Nel leggere la sentenza, il giudice Lee Jin-gwan ha sottolineato come l’imputato "abbia ignorato fino alla fine il suo dovere e la sua responsabilità di primo ministro", evidenziando la gravità del suo comportamento in una fase cruciale per la tenuta delle istituzioni. La condanna a 23 anni di reclusione rappresenta una delle più severe mai inflitte a un ex capo di governo in Corea del Sud e segna un passaggio simbolico nel tentativo della magistratura di fare piena luce sugli eventi che portarono alla proclamazione della legge marziale.

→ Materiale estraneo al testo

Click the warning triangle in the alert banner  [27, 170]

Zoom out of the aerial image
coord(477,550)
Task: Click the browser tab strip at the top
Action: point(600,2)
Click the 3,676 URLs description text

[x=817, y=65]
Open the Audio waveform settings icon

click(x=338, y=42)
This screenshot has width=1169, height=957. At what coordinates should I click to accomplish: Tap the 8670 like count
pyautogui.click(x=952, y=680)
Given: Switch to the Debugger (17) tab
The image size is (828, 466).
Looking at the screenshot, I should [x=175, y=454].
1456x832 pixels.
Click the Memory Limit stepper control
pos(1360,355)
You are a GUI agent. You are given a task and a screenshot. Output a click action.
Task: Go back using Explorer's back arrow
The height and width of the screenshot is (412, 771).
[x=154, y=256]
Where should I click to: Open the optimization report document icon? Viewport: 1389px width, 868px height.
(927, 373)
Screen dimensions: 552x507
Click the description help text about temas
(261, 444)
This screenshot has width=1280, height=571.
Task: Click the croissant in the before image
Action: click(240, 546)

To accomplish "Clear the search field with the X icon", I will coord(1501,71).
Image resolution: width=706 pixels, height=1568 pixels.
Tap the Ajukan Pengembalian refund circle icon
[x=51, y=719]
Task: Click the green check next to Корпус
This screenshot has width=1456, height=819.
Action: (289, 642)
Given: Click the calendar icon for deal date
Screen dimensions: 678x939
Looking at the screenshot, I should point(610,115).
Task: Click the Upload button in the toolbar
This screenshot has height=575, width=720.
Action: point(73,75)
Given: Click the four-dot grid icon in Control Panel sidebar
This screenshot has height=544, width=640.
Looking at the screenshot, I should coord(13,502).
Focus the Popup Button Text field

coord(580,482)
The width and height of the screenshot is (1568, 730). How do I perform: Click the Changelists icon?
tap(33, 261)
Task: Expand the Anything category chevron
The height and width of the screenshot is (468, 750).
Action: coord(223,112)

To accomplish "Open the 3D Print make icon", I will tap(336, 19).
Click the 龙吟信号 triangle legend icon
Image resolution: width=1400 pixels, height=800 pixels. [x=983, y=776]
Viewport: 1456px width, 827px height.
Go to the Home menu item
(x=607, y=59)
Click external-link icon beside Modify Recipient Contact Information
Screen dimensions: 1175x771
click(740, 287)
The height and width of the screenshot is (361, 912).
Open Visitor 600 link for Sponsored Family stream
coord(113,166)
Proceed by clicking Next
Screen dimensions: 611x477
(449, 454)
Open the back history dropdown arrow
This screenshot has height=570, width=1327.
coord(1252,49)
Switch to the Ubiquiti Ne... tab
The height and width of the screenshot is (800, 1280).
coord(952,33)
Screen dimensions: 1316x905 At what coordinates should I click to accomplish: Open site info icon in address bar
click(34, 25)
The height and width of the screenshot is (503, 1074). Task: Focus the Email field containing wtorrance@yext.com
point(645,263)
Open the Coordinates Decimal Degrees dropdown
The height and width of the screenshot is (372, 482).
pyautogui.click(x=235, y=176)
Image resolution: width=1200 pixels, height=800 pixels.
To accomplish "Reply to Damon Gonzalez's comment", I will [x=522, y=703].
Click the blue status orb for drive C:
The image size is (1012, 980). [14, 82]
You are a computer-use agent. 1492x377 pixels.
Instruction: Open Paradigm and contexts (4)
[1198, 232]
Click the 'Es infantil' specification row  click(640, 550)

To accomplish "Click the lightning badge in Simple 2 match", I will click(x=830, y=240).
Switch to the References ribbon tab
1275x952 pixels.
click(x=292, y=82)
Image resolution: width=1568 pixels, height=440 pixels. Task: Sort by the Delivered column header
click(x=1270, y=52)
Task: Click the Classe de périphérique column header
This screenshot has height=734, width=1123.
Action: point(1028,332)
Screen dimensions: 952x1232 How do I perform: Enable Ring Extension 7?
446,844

La legge marziale del 2024

In Corea del Sud la legge marziale è una misura eccezionale prevista dalla Costituzione che consente al presidente di trasferire temporaneamente poteri civili alle autorità militari in caso di guerra, insurrezione armata o grave minaccia all’ordine costituzionale. Quando viene dichiarata, la legge marziale può limitare diritti fondamentali come la libertà di stampa, di riunione e di movimento, autorizzare censure, arresti straordinari e l’intervento diretto dell’esercito nella gestione dell’ordine pubblico. Proprio per il passato autoritario del Paese, l’uso di questo strumento è considerato estremamente sensibile e politicamente esplosivo, e la sua proclamazione nel 2024 ha sollevato forti accuse di abuso di potere e violazione dell’assetto democratico.